Le conseil regrette par ailleurs que les observations qui avaient été formulées dans son avis n° 2017-06 du 15 mars 2017, en matière d'offre culturelle et en matière de protection de l'enfance, n'aient pas été prises en considération. Sans attendre une future et hypothétique refonte du cahier des charges, le conseil attire l'attention du Gouvernement sur la nécessité de prendre en compte les deux demandes suivantes.

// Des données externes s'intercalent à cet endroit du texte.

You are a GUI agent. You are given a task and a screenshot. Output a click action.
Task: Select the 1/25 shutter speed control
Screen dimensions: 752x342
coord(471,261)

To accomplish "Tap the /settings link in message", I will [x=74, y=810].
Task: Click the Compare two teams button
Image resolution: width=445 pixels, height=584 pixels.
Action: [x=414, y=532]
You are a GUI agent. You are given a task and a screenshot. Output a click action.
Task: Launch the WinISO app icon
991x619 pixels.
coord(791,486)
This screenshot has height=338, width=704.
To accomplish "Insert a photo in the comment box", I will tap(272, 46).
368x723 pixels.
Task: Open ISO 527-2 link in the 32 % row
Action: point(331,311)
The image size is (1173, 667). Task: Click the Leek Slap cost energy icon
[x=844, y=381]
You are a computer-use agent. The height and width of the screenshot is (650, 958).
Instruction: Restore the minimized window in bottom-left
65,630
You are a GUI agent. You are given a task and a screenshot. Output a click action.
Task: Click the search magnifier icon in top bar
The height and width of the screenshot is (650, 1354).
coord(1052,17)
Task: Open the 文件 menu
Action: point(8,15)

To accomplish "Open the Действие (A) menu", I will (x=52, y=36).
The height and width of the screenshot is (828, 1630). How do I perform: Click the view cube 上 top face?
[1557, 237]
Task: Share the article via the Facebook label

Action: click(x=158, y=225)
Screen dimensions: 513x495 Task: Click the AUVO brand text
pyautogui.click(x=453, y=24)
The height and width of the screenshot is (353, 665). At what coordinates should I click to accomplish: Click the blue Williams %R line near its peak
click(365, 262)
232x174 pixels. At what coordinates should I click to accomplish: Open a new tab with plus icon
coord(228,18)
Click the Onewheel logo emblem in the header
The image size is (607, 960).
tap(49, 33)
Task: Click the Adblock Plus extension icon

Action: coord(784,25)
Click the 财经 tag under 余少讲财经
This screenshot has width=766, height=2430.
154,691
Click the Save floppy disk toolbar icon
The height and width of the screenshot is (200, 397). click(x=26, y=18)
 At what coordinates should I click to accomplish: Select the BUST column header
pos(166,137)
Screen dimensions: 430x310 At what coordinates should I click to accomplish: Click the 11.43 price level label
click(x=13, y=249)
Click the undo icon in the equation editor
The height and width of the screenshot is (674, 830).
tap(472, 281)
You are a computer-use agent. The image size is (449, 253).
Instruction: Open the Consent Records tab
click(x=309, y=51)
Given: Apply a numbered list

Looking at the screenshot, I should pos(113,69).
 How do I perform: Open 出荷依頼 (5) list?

Concernant les observations relatives à l'offre culturelle, le conseil renouvelle sa proposition de modifier l'article 6 du cahier des charges de France Télévisions relatif à l'exposition des spectacles afin de rendre cette obligation plus efficiente. En effet, la place de la culture et notamment celle des spectacles vivants sur les antennes de la télévision publique est un marqueur fort de la différenciation de l'offre éditoriale de France Télévisions par rapport à la programmation des éditeurs privés. Ainsi, de nombreux articles du cahier des charges imposent à France Télévisions la mise en place d'une programmation riche et diversifiée en matière de programmes culturels (programmes culturels quotidiens en première partie de soirée, diffusion de spectacles vivants, émissions musicales).
Pour autant et bien que France Télévisions respecte son cahier des charges, le conseil a très souvent regretté la mauvaise exposition accordée à certains genres de programmes culturels. Afin de mieux exposer les spectacles vivants et ainsi de répondre aux attentes du public et des professionnels du secteur, le conseil propose que France Télévisions veille à ce que les programmes valorisés à deux et trois points, correspondant à des retransmissions programmées à des horaires de journée ou de soirée, représentent au moins une part minimale du réalisé de l'obligation, fixée à 150 points. Le périmètre des émissions retenues pourrait cependant être élargi afin de réduire la contrainte de programmation.
Concernant les observations relatives à la protection de l'enfance, le conseil rappelle sa proposition d'éviter la diffusion de programmes de catégorie III (déconseillés au moins de douze ans) et leurs bandes annonces avant 22 heures sur France 4, chaîne désormais destinée « aux enfants, aux jeunes et à leurs parents ». Cette demande, tout comme celle de suppression de la publicité dans les programmes jeunesse, participe d'un objectif commun, celui de protéger les publics les plus sensibles, non seulement de la pression commerciale mais aussi de programmes qui ne leur sont pas adaptés.